Leisure Bass Fishing on Potato Creek
In a little known area of Georgia, a few underground springs bubble out of the ground and are joined by a dozen or so runoff streams to form the beginning of Potato Creek. As the creek flows southwest and skims the northern edge of Thomaston it collects even more springs and widens to become one of the largest tributaries of the Flint River. Besides providing pure joy as waterhole recreation for 4 generations of cotton mill kids, and Creek Indians before them, Potato Creek is partially navigable by john boat, and sports a number of Class IV and Class V rapids that thrill the few kayakers and canoeists that happen to know of its existence. Those same rapids, and the small pools that collect in and around the shoals, are home to several species of bass, often known as shoal bass, but more commonly called largemouth bass and smallmouth (or warmouth) bass.
As a young kid, a teenager, and a young adult, Kenny B was among the most avid bass fishers of Potato Creek. With the Flint River nearby, most people just ignored sport fishing on the lesser visited creek. But Kenny didn't. He bass-fished Bobcat Island, Scout Wash Hole, the Crest Chute, and the Woodland Bridge areas with passion, and not just because he could easily get to most of these spots by bike or on foot. He fished these areas because the bass there were just as good at fighting as those on the Flint, and just as plentiful. Besides, Kenny could fish all morning and never see another person and bring home enough bass on his stringer to support a Friday night fish fry at the Pike County Lion's Club pavilion.
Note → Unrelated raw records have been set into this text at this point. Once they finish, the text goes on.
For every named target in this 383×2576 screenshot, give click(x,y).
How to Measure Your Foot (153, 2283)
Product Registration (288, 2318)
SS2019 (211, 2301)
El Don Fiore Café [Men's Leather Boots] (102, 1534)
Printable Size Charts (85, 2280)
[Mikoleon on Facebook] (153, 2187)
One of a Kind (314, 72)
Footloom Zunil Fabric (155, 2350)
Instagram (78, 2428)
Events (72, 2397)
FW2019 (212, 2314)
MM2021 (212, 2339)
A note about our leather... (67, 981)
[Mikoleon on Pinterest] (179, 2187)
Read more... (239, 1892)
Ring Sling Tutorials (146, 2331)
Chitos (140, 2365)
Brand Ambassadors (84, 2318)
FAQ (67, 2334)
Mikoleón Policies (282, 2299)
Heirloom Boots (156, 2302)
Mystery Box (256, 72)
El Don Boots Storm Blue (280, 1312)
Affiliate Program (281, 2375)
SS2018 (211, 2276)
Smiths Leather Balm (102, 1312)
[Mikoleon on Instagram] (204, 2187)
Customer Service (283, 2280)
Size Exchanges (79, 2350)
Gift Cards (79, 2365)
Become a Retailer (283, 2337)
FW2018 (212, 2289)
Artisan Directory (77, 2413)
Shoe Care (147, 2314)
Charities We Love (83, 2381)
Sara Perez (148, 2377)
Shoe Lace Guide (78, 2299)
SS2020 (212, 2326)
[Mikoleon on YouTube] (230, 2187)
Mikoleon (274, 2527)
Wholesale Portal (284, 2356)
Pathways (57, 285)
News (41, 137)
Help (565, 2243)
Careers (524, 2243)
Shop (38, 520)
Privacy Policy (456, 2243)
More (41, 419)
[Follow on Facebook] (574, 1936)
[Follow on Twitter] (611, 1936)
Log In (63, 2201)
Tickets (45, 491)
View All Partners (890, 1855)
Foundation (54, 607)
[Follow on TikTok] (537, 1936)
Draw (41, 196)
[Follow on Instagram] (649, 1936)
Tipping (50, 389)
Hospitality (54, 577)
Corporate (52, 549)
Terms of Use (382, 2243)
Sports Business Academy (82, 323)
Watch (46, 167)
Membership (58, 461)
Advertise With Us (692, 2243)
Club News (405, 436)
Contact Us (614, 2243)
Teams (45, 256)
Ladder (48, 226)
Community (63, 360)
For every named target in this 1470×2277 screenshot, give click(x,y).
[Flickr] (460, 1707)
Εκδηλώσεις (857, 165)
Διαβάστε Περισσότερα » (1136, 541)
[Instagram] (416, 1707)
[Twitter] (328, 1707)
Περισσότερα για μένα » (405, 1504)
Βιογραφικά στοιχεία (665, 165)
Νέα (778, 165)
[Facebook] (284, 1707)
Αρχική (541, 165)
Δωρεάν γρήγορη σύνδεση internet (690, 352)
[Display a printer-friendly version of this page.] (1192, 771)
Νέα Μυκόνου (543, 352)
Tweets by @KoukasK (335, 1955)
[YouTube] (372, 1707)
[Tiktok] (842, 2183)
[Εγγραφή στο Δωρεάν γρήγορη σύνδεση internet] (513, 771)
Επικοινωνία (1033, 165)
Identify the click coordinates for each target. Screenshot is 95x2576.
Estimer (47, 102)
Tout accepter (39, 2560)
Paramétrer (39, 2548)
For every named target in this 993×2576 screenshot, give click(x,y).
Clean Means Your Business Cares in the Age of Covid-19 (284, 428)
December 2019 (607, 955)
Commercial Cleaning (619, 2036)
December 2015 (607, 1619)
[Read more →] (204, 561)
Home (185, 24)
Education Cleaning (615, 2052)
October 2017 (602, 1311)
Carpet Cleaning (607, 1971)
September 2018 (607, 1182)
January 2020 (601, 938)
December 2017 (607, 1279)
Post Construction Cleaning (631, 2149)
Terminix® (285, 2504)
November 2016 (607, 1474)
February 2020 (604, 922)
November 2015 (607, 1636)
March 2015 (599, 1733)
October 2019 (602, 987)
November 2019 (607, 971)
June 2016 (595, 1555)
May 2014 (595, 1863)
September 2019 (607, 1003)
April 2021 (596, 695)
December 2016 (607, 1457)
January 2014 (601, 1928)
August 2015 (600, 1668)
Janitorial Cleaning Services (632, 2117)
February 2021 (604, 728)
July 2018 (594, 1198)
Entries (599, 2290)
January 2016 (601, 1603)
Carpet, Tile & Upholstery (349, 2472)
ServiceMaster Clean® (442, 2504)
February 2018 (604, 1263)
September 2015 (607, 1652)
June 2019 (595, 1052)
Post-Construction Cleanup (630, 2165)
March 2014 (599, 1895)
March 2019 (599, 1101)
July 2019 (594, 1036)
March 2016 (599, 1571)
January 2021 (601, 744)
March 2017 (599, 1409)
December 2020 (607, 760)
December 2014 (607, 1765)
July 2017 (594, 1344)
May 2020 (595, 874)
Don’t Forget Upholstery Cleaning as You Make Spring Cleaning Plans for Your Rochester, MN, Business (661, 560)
Today, a sunny Saturday in June, was a typical day for Kenny. His stringer was already heavy with a half dozen three and four pound bass and even more bream and smaller bass. He decided it was about time to go home and clean the day's catch for the backyard fish fry tonight. Besides, the mid-day heat in June in middle Georgia is more of a deterrent to bass fishing, and more of a lure to swimming. And Kenny had already been joined by several swimmers at the Woodland Shoals area, most of whom he knew. It was time to quit.
Literally on his last cast into the larger pool at the base of the biggest waterfall, Kenny hooked what appeared to be a whopper bass. The bend in his rod was enough to raise the hair on the back of his neck in anticipation of the fight he was about to join, and the catch he surely hoped it would bring. After only a few seconds, it seemed, the fight was over. But Kenny's rod was still bent almost double as he reeled in the final few feet of his line to reveal a complete plastic-yoked, and un-opened, six pack of Budweiser Beer in the can, still as cold as the deeper waters in the creek. To the applause of all who witnessed, Kenny merely stowed his catch and grinned like the cat that caught the canary. He returned to his parents' house in Silvertown and had absolutely no trouble enlisting the aid of his three brothers in cleaning the bass for that night's fish fry.